Un mec parcourt les sentiers. Moyen vieux, grand, à la fois rond et carré, cheveux ras, pantalon blanc de jogging à deux bandes, veste polaire rouge, petit bonnet noir. À deux épaisseurs de buisson de moi, il se plante sur ses deux jambes un peu écartées. Je ne vois pas son visage mais je sais qu’il regarde dans ma direction. Je fais pareil. Le bas de son pantalon s’agite en ondulant. Ma main descend dans ma poche. Putain, quelle idée d’avoir pris le gerbiPod, quelle conne. Il s’approche, s’arrête à mi chemin, se caresse la bite à travers le pantalon. Je l’imite. Il s’approche, m’attrape par le paquet. je reste adossé à l’arbre, à moitié assis, il est debout à côté de moi. Il a décousu une poche de son pantalon, on peut y passer la main sans le déshabiller, évidemment je ne me fais pas prier. Petite bite, circoncise, pas très pratique tout ça. Quelques grognements, ça n’a pas l’air de lui déplaire. Lui se débat avec mon foutoir de pantalon à poches pleines de bordel, cette braguette à boutons et cette ceinture tout à fait indispensable pour accroître encore un peu l’inconfort. Je finis par la retirer et la plier patiemment pendant qu’il essaie de me caresser. Un visiteur fait mine de mater, il nous dérange. Le mec s’arrête, me regarde, me fait un sourire, point fermé, pouce tendu vers le haut, je suis un top, un bon coup. Pourtant on s’est à peine branlé. Il s’en va. Voilà que j’ai perdu mon compagnon de jeu.

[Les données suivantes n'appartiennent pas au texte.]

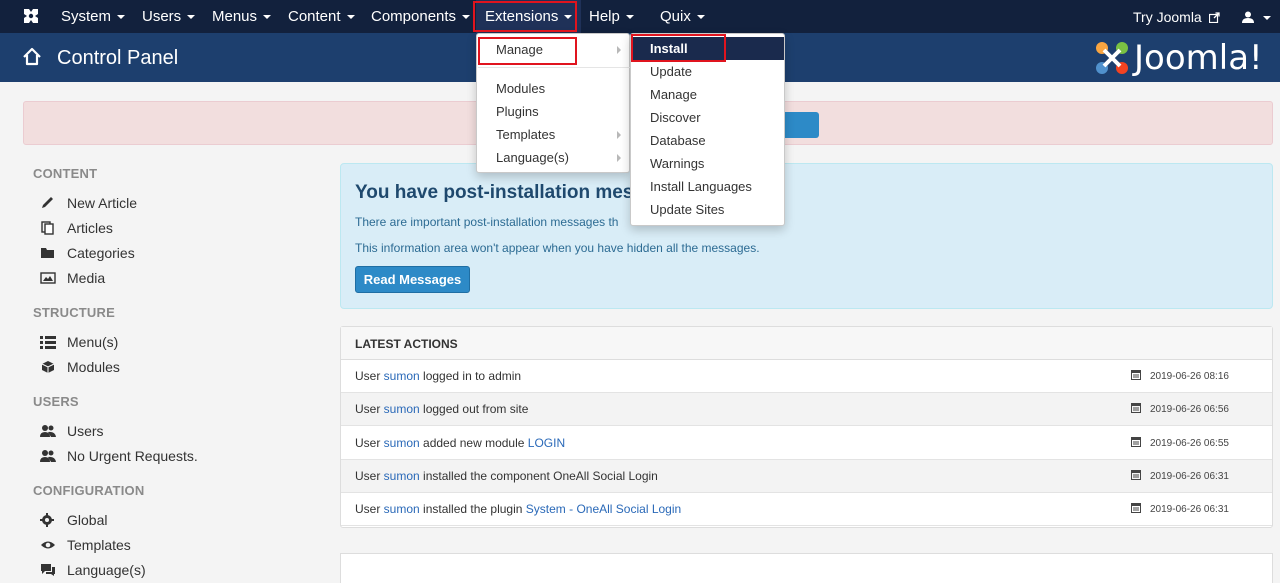 The width and height of the screenshot is (1280, 583). I want to click on nav-users-label: Users, so click(162, 16).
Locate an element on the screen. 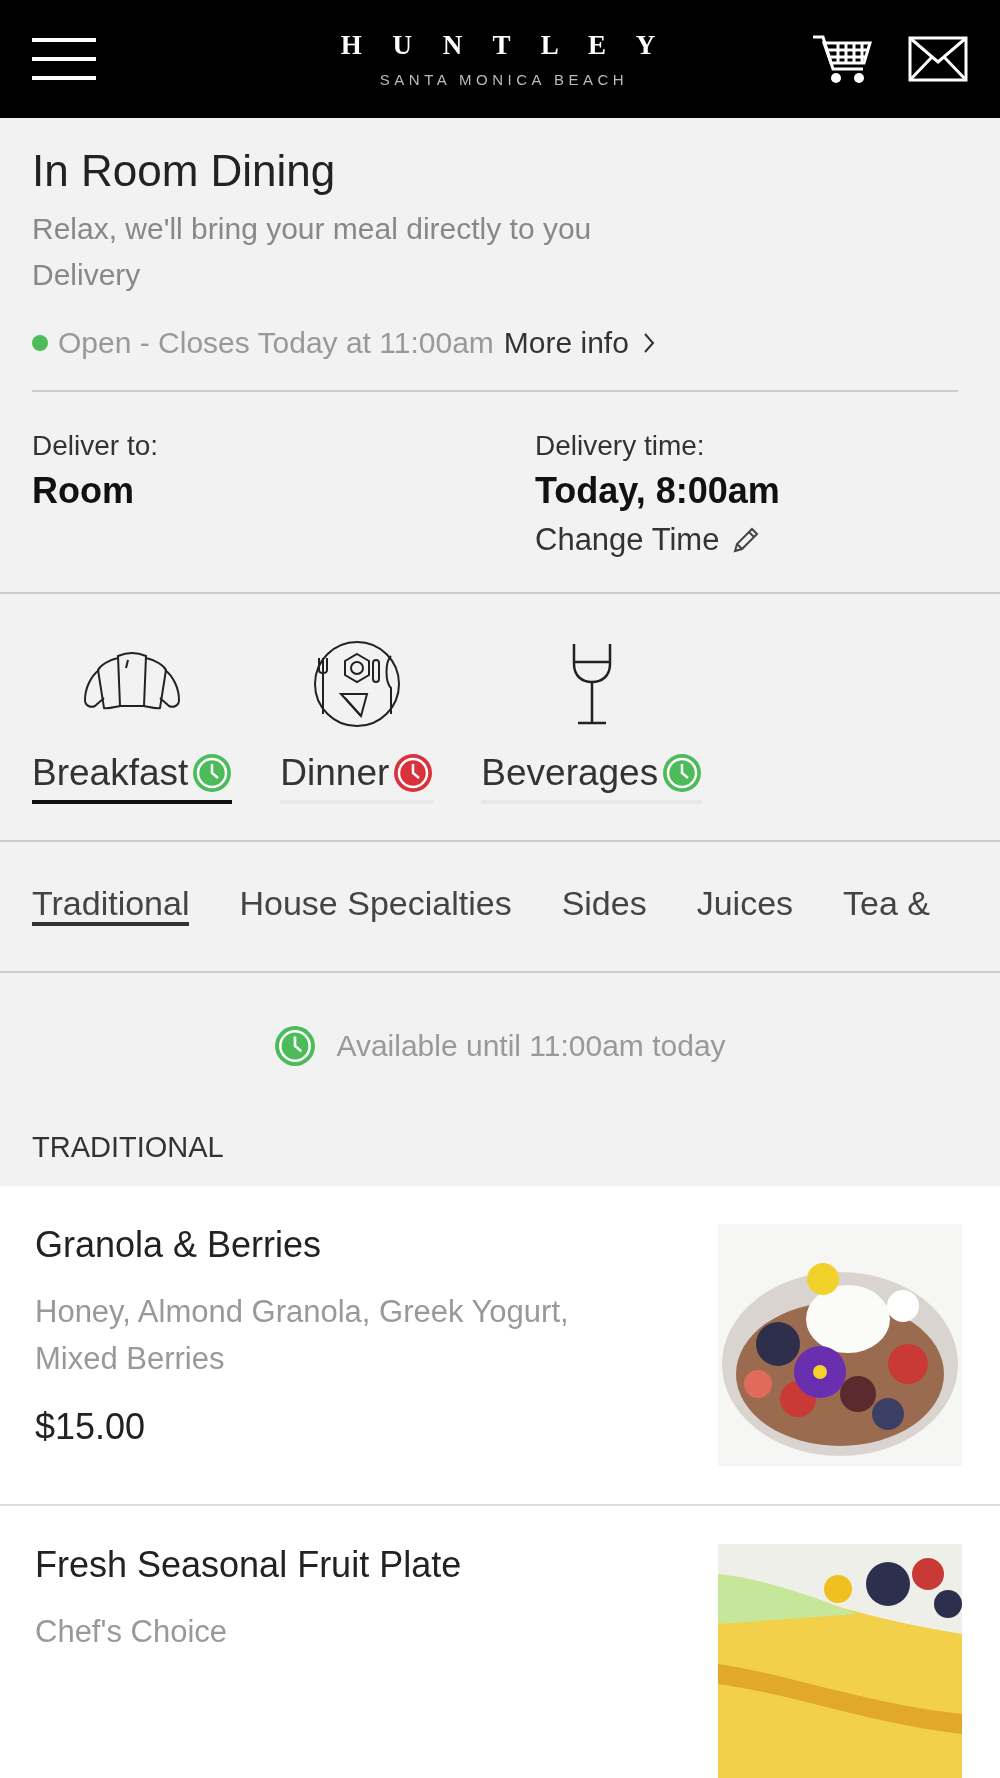  opening-status: Open - Closes Today at 11:00am is located at coordinates (276, 343).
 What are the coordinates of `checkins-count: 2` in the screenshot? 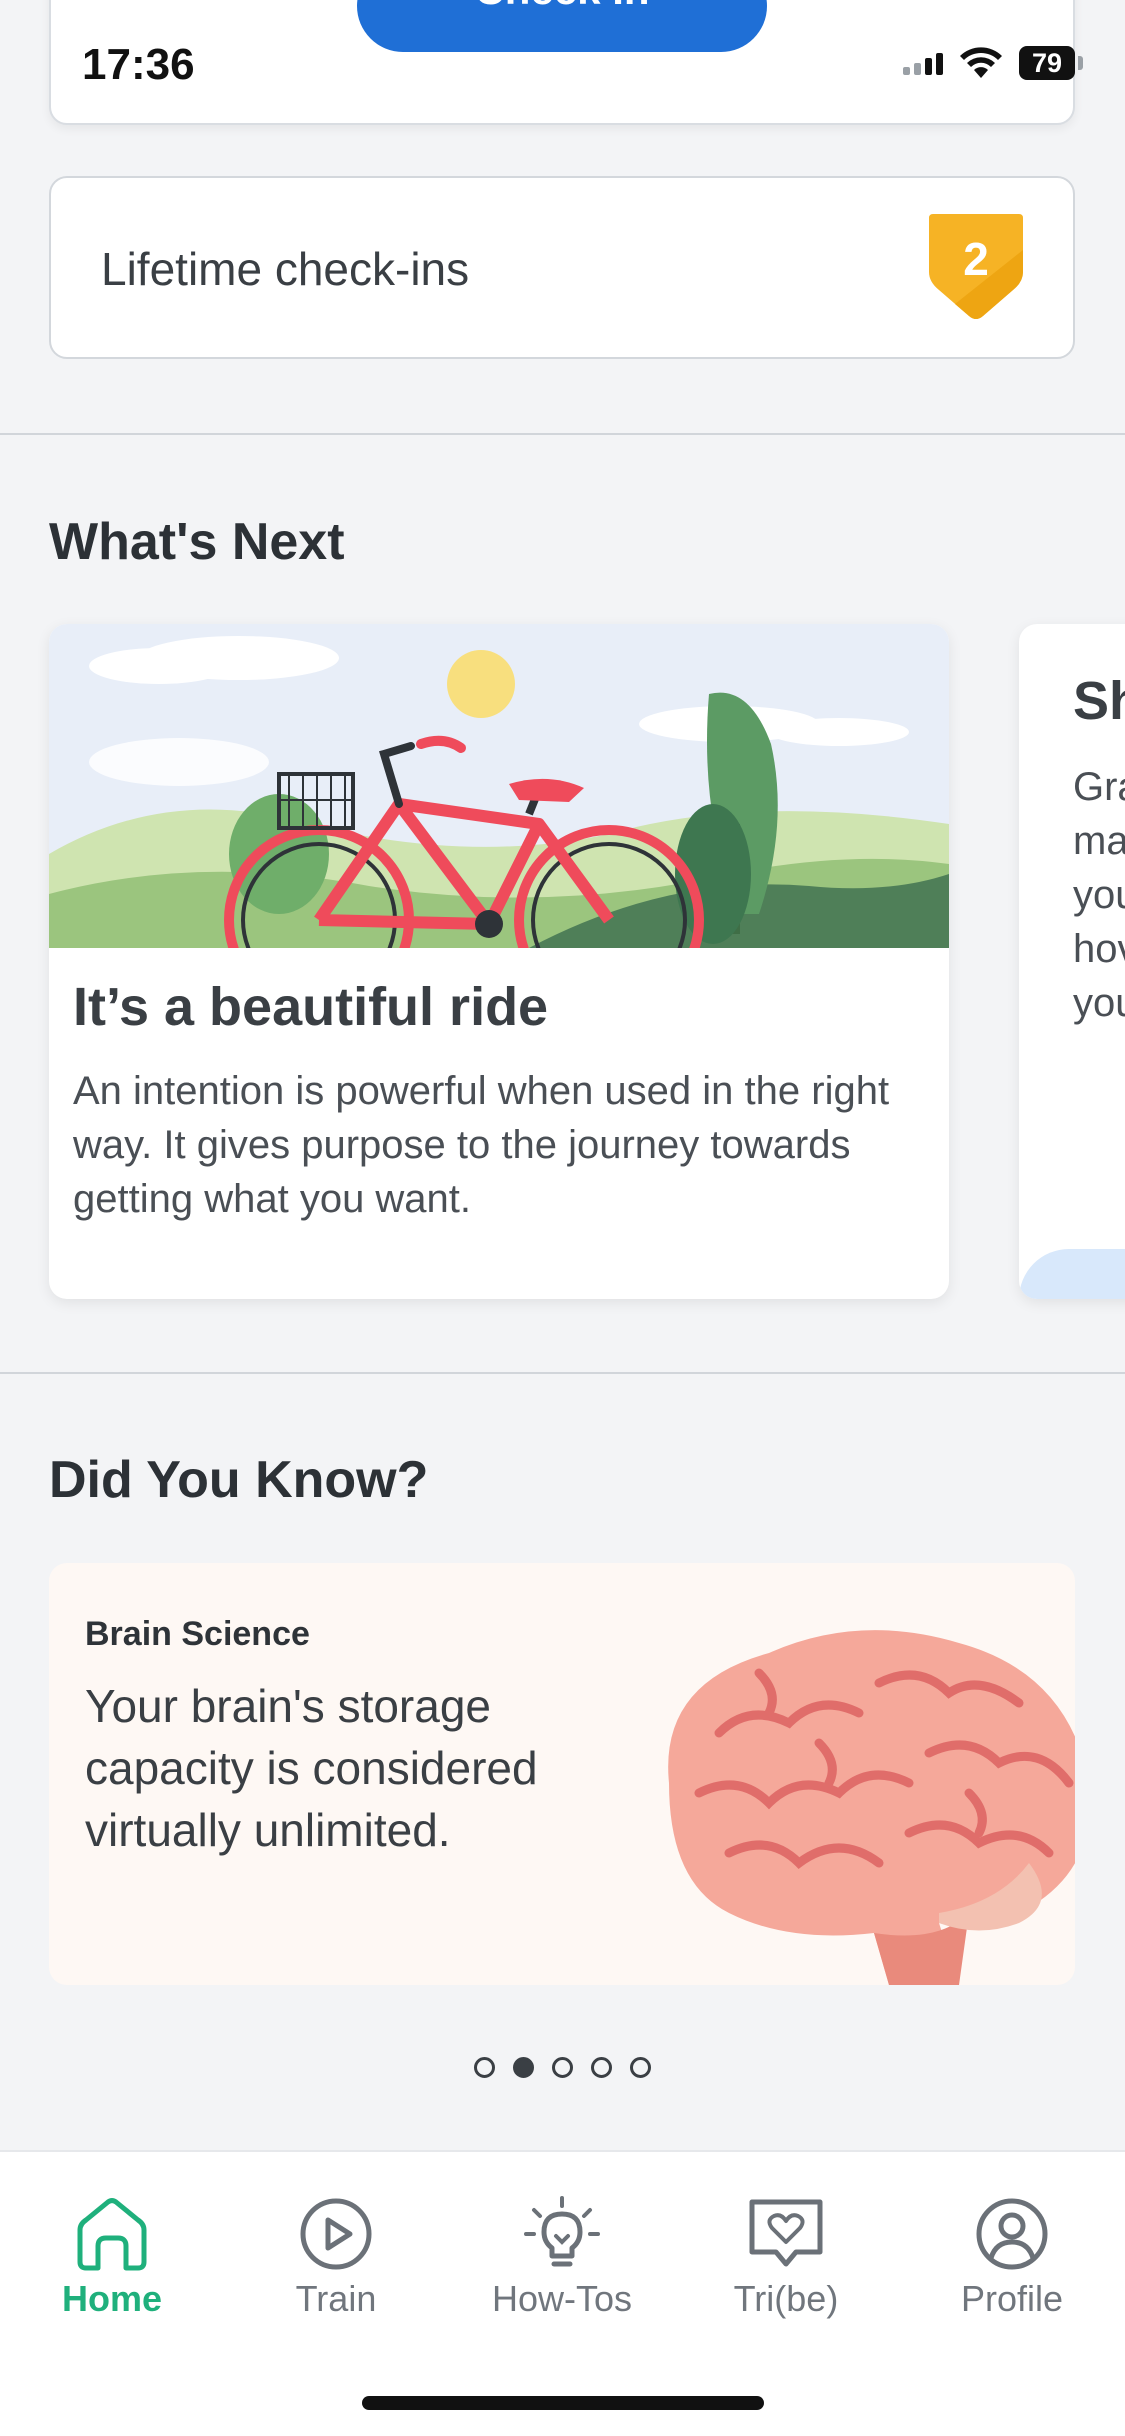 It's located at (976, 259).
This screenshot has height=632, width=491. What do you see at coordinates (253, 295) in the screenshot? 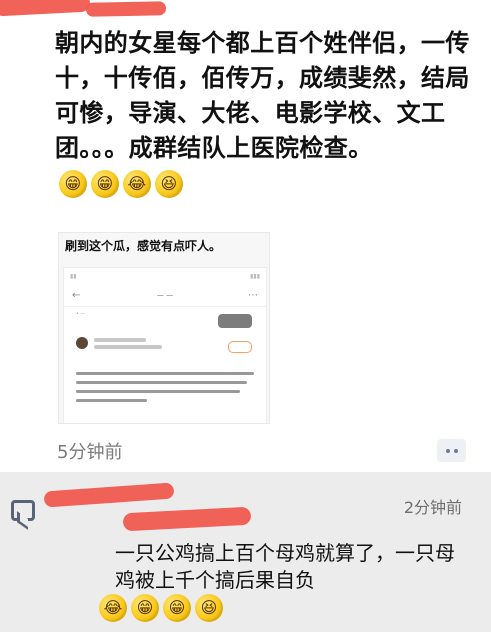
I see `more-icon: ⋯` at bounding box center [253, 295].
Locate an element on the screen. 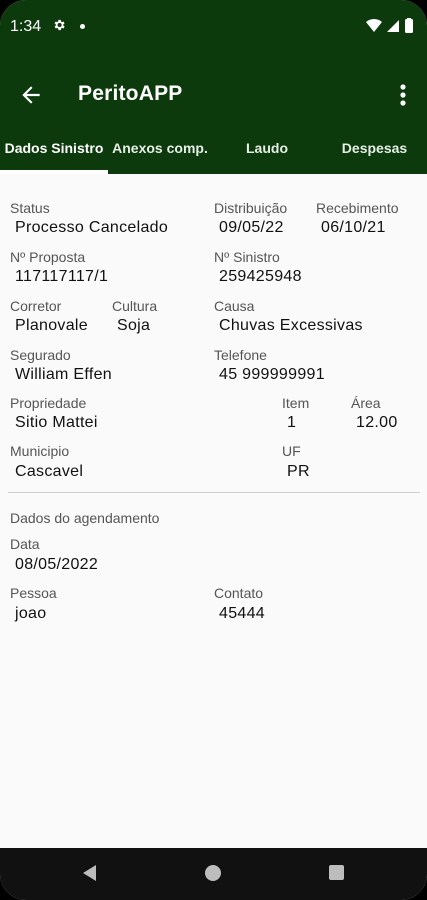 This screenshot has height=900, width=427. battery-icon is located at coordinates (409, 26).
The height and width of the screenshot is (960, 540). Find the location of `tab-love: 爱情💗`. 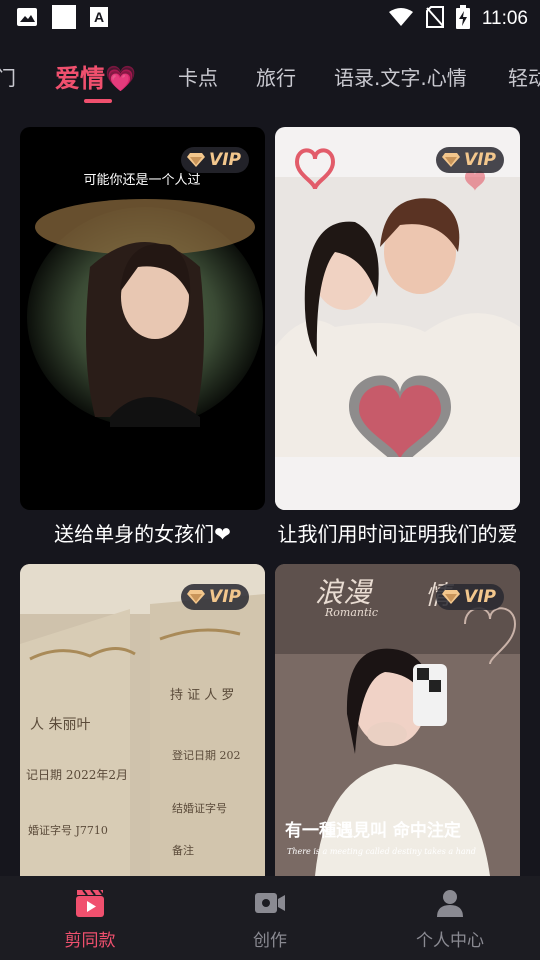

tab-love: 爱情💗 is located at coordinates (96, 77).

Un peu plus tard, un jeune mec habillé comme un sorbonnard coincé hésite. Il me passe deux ou trois fois sur les pieds, me regarde furtivement, sans s’arrêter. On finit plantés comme deux endives à deux mètres à peine l’un de l’autre. Je lance, détaché : « Pourquoi est-ce si difficile ? — Quoi donc ? — D’être ici, aujourd’hui ? — Je ne sais pas. — Le froid peut-être. — Et il n’y a personne. — En effet, il faut aimer la solitude. — Sur un lieu de rencontre ! — Oh, est-ce vraiment un lieu de rencontre ? Ce sont les solitudes qui se rencontrent. Ou on vient pour réfléchir. — Ah bon. — Tu viens souvent ici ? — Non, pourtant j’habite à côté. Trop de vieux je trouve. — Oh, pas tant que ça, regarde nous deux ! — Il faut bien tomber aussi. — Ou être patient. — Je ne le suis pas trop… Bonne journée, alors. Bonne réflexion. » Et il s’en va.
Je suis congelé, j’en ai marre de réfléchir. Il est temps de rentrer.